As a suggestion, save these values (access token, refresh token and expires_in) for future calls within your application

Which grant_type?

You have to user and authorization_code grant type.

My access token is expired, how do I get a new one?

When yo initially get the access token you also receive to additional parameters: refresh_token and expires_in. The first one is a token for getting a new access token without having to the whole authorization process. The second parameter tells you when the access token is about to expire. Many OAuth libraries have the functionality to tell you if the access token is still valid. If your access token is expired, you'll have to make a request to oath/refresh with the refresh_token for getting a new access token.

Which IDE do I have to use?

The API is based on REST architecture, based on HTTP calls. This architecture is independent of the programming language of the client application and the IDE to use. In fact, your application determines which IDE you'll have to use. If you are developing an Android application we suggest you use Eclipse. However, if you are developing an iOS application our recommendation here is Xcode. If you are using another language, such PHP, ruby, python, etc. you can choose more than one IDE (Aptana, Coda2, Textmate, Smultron, etc). Our suggestion here is to choose whatever IDE you're most comfortable with. This is a tool you will be using a lot.

I don't like your client libraries. Can I use another ones?
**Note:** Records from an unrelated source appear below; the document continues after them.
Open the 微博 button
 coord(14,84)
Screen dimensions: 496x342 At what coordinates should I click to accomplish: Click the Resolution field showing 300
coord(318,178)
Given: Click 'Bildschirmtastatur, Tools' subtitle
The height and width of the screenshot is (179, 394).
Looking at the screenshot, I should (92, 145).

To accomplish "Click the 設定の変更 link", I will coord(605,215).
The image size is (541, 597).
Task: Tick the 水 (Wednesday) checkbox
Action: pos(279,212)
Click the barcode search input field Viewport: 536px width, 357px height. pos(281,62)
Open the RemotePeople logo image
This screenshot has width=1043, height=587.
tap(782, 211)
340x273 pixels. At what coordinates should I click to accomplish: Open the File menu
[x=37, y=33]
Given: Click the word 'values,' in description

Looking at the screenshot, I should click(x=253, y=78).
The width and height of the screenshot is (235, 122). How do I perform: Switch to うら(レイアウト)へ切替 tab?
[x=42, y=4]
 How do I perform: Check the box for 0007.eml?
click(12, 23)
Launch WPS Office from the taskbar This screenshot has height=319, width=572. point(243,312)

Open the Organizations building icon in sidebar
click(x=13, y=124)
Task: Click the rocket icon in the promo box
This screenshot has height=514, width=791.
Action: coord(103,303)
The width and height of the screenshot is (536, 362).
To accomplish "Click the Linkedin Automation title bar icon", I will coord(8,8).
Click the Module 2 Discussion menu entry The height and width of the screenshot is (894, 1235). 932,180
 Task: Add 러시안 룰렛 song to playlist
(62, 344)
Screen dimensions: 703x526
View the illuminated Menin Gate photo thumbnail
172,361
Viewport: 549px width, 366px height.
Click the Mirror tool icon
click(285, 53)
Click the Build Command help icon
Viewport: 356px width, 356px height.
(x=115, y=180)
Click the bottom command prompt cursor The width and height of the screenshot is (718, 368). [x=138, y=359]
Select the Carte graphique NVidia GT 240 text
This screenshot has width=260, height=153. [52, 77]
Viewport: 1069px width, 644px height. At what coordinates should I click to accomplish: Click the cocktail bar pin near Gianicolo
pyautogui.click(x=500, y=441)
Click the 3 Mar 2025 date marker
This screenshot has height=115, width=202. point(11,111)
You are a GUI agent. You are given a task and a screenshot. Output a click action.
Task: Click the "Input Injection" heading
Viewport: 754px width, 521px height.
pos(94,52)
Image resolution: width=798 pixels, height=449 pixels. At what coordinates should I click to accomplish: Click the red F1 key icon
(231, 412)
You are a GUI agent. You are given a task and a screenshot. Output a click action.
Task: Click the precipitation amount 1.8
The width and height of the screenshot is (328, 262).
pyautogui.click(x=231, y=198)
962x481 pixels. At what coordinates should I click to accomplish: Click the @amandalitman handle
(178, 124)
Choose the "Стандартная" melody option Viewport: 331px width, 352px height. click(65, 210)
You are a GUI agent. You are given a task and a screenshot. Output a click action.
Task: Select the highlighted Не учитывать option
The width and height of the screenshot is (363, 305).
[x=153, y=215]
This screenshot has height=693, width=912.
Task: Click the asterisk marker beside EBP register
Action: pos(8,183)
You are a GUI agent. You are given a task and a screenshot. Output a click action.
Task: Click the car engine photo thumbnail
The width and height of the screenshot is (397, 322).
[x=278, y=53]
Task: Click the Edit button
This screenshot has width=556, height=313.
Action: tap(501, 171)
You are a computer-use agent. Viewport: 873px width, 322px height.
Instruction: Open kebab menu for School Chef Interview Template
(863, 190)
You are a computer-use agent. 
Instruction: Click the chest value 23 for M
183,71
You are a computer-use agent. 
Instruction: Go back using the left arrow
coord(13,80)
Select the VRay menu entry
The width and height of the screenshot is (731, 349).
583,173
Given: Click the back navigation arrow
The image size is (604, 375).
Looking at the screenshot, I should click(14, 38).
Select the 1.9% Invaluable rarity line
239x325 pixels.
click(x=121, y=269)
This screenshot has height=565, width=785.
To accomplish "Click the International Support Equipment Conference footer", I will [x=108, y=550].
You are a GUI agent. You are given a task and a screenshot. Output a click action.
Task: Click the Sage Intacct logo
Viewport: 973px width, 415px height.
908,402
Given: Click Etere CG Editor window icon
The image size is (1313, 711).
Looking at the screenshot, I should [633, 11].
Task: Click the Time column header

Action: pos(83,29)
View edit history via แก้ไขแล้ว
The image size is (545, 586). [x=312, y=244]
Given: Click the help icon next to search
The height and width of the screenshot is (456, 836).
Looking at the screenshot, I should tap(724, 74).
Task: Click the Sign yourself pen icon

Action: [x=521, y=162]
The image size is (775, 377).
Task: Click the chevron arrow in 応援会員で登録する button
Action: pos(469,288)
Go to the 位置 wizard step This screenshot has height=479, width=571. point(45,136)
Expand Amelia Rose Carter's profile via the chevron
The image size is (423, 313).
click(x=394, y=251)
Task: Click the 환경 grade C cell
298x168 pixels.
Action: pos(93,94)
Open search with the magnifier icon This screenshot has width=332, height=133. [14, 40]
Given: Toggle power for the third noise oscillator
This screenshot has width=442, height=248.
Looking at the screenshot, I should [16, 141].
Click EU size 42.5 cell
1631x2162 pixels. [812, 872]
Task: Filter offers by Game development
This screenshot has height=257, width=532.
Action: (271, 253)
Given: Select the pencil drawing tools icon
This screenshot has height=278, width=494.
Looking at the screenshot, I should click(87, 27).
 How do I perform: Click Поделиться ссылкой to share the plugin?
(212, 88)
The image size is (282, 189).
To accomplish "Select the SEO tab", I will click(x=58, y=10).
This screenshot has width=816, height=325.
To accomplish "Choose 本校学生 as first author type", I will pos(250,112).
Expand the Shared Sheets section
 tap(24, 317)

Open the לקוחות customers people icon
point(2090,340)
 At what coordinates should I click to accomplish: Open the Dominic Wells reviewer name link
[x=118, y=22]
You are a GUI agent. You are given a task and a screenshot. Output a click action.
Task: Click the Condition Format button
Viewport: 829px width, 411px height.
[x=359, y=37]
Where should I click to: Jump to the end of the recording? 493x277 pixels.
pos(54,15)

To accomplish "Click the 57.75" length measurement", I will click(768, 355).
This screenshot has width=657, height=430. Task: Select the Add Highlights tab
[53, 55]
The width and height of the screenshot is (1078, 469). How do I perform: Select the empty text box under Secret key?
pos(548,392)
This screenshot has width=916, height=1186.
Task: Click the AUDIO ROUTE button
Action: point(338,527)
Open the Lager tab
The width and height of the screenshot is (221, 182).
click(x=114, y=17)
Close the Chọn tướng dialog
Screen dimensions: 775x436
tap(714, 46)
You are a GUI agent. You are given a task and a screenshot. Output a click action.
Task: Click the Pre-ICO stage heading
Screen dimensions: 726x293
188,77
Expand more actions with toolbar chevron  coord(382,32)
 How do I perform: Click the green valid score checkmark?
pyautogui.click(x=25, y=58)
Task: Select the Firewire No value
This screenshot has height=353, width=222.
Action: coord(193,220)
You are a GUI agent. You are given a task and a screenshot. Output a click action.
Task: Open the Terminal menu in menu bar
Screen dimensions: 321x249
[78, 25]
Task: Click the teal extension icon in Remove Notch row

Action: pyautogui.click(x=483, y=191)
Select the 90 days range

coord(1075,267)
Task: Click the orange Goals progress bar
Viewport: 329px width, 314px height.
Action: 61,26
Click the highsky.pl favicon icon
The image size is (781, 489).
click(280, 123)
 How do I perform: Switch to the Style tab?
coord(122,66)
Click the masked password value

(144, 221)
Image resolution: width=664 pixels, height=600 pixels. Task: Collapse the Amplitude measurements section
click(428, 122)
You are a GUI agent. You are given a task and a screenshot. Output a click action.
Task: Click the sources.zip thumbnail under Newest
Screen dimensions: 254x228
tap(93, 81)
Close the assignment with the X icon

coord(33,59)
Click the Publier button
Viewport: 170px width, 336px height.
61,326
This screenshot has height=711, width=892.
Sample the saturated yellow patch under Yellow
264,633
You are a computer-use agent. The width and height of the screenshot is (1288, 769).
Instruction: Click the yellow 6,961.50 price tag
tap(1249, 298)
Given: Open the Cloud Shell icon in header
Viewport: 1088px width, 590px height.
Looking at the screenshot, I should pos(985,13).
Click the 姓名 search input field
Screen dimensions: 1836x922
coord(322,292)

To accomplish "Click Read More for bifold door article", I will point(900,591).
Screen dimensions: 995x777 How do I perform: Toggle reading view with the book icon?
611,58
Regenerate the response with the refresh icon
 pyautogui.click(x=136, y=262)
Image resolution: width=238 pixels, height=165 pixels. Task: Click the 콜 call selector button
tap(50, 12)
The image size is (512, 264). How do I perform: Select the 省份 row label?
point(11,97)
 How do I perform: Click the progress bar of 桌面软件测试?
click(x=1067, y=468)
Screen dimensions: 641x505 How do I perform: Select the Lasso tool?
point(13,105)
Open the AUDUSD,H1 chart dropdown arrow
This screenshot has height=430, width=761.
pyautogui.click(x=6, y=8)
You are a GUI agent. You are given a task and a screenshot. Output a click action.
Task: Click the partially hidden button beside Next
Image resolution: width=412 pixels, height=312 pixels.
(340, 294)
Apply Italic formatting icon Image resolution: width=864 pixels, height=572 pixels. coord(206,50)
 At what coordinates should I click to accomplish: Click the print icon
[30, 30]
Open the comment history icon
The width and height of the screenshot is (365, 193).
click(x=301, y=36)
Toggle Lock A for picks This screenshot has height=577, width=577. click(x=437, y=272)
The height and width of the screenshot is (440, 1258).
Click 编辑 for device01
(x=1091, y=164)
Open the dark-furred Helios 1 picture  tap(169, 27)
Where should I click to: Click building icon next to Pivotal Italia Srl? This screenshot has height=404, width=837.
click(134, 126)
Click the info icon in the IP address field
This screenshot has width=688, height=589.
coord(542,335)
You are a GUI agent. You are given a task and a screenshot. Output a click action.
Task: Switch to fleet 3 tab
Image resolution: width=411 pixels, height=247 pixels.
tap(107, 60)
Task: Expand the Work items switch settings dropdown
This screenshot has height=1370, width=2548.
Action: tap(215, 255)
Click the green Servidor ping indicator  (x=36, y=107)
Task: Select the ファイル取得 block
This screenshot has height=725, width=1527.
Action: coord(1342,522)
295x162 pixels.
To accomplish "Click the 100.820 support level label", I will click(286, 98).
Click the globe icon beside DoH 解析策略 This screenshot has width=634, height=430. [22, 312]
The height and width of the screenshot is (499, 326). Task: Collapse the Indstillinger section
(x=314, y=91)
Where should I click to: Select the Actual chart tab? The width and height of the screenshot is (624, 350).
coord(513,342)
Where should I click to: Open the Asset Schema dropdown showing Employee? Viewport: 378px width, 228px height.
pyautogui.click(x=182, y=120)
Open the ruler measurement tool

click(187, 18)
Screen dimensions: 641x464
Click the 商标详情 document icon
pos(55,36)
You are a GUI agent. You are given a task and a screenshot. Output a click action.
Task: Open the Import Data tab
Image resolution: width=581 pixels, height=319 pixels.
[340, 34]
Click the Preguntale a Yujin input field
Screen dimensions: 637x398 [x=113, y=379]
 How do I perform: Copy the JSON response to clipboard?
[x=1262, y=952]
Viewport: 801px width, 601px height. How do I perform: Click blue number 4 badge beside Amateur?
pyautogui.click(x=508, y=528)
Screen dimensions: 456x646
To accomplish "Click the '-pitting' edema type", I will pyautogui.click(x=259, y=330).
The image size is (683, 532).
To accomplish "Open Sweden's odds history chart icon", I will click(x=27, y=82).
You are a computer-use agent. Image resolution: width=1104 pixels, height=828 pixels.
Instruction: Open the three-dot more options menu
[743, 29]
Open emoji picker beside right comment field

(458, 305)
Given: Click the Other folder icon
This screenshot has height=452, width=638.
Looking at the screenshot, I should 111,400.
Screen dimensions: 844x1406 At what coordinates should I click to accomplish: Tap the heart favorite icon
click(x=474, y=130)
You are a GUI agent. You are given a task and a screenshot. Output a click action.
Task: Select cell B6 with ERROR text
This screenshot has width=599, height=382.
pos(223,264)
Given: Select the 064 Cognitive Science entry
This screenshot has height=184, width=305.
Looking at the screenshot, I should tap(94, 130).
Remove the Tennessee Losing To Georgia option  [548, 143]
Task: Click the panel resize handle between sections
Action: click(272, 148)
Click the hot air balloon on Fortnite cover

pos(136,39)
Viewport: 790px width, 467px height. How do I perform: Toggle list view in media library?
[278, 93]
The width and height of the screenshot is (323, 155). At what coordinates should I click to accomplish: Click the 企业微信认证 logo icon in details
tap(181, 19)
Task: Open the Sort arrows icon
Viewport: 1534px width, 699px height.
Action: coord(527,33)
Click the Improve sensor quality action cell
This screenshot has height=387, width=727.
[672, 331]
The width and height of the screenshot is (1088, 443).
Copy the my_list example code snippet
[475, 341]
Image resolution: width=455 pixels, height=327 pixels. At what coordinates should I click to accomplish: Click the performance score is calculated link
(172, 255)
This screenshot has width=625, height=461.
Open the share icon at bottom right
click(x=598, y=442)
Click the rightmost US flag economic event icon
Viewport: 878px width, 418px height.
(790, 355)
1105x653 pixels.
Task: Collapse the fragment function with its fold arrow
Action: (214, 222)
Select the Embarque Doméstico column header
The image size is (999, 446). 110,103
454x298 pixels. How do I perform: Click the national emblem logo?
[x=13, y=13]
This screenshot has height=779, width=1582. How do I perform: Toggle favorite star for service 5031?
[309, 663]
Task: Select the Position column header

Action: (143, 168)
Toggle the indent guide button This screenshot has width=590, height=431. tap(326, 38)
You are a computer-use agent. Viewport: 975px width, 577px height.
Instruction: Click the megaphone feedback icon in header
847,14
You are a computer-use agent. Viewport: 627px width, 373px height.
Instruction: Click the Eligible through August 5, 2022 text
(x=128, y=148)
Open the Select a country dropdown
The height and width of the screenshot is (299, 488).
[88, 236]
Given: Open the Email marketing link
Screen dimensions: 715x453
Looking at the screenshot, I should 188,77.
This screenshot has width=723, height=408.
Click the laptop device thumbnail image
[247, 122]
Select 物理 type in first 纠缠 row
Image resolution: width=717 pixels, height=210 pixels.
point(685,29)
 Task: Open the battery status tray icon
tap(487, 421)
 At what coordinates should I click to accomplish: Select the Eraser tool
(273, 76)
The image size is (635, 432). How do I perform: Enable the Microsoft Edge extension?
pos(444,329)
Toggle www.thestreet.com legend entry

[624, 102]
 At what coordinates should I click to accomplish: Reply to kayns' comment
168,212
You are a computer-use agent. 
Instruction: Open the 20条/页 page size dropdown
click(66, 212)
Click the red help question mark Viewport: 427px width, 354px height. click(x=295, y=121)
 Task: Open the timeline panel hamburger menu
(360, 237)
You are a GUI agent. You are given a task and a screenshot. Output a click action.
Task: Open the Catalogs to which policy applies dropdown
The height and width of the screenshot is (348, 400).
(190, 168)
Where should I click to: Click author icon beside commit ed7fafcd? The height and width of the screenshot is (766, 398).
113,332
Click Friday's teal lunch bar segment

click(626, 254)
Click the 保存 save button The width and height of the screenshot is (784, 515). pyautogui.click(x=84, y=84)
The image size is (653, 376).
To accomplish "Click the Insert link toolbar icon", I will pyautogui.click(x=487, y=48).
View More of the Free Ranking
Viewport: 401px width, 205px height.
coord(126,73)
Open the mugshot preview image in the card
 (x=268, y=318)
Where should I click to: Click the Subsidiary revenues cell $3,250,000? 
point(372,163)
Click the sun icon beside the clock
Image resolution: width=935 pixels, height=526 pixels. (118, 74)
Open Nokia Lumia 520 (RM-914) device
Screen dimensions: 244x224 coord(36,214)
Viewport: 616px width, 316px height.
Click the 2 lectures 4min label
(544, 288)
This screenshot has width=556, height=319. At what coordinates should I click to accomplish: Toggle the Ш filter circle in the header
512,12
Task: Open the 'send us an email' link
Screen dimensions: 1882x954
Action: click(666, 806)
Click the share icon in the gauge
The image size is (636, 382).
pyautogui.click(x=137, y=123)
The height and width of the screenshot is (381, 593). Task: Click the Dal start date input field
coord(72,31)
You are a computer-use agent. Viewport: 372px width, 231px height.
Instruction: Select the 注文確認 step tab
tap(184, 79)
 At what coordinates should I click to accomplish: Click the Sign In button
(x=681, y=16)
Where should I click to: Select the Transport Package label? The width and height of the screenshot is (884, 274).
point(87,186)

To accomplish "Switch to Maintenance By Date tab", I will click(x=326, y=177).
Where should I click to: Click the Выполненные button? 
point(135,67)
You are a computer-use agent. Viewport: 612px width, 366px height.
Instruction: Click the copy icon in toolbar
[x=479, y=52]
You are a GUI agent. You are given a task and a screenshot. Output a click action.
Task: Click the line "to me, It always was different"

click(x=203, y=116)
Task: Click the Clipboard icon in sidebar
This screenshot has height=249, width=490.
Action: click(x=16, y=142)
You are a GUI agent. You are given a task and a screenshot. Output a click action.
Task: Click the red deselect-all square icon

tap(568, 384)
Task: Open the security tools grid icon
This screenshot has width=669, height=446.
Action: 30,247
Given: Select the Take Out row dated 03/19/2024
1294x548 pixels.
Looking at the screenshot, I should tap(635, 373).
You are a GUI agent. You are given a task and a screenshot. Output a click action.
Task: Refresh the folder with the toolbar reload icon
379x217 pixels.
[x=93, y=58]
Of course you can, any library that allows you to make REST calls with OAuth 2 will work for you.

How do I know which type of board is?

Every board resource has a member subtype. Inspecting this member you'll find whether a board is a forum, debate or board. Current values are:

Forum

  • WKGRP_FO
  • WKGRP_FO_FIL
  • WKGRP_NOUS
  • ASSMEMBERM

Debate

  • WKGRP_DE
  • WKGRP_DE2
  • WKGRP_DE3
  • WKGRP_DE4
  • WKGRP_DE5
  • WKGRP_DE_FIL
  • ASSMEMBER

Board

  • PRIVBB_FINAL
  • PRIVBB_PROF
  • PRIVBB_TP
  • PRIVBB_COORD
  • PRIVBB_FV
  • PRIVATEBB